CSES - Planets Queries II

In this problem, we are given a functional graph and asked $q$ queries for the minimum distance between two vertices $u$ and $v$.

Structure of the Graph

Notice that all functional graphs can be broken down into a bunch of "components". Each of these components consists of many trees directed towards the root, and a single cycle composed of said roots and some other nodes.

Here's an example of a possible "component". The trees are circled in red:

Given this, we can essentially break down each query into three cases:

Both in Tree

If both $u$ and $v$ are in a tree, we first have to get the distance from each node to the cycle. This can be precalculated for all nodes with BFS.

First of all, if $v$'s distance is greater than that of $u$'s, we can't get to $v$ because using a teleporter can only decrease our distance to the cycle.

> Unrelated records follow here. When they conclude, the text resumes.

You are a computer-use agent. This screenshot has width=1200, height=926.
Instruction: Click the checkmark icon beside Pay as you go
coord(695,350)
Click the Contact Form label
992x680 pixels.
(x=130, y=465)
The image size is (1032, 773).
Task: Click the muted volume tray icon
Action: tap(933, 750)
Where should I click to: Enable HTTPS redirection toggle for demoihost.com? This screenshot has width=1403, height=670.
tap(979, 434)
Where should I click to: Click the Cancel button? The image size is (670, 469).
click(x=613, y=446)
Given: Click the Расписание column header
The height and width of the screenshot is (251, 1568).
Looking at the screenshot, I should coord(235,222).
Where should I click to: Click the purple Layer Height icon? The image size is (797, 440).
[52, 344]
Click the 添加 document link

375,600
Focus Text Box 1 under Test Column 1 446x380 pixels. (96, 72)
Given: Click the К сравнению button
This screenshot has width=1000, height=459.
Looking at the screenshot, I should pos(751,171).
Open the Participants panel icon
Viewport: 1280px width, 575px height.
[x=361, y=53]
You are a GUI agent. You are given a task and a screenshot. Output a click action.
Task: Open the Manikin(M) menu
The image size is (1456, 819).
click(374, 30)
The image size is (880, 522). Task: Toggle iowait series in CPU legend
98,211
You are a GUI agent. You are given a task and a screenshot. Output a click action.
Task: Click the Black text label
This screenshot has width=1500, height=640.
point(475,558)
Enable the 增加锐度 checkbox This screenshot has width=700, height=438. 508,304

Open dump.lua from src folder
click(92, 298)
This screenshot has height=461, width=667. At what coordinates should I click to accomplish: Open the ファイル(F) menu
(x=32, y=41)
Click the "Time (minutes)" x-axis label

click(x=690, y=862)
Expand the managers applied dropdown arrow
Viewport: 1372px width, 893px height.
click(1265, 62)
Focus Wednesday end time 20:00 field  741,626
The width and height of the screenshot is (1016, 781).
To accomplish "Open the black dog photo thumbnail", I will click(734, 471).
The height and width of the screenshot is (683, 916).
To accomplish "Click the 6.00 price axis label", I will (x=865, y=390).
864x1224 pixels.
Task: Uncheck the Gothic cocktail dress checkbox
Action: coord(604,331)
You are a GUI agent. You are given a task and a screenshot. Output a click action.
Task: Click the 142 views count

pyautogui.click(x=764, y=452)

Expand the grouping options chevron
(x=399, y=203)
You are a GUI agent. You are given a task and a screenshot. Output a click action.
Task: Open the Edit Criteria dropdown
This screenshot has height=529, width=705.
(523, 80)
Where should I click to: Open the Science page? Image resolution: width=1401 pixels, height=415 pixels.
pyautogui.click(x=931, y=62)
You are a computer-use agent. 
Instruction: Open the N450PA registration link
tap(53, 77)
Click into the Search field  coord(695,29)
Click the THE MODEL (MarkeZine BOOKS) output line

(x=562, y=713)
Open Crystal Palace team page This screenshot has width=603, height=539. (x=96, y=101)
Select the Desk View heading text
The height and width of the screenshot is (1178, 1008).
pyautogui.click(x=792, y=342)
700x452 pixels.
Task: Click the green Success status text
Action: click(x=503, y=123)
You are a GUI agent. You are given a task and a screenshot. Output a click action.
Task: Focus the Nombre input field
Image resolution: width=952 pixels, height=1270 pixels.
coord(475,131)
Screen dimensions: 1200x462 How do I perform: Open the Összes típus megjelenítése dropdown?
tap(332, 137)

But if this condition isn't satsified, we start at $u$ and use the teleporters until our distance to the cycle is equal to that of $v$'s. If we've actually ended up at $v$, then our answer is the difference between the distances. Otherwise, it's impossible to reach $v$.

To see which planet we end up at if we teleport $t$ times, we can use binary jumping.

Both in Cycle

If both are in a cycle, we get both $u$ and $v$'s index in the cycle. Let's call these indices $u_i$ and $v_i$ respectively. Now, if $u_i \leq v_i$, then our answer is $v_i - u_i$. On the other hand, if $u_i > v_i$, then our answer is $\texttt{cycle\_len} - (u_i - v_i)$.

One in Each

This case is really two cases, but we only really need to consider one of them.

If $u$ is in a cycle but $v$ is in a tree, it's impossible to reach $v$ from $u$ because we can only go from a tree to a cycle, not vice versa.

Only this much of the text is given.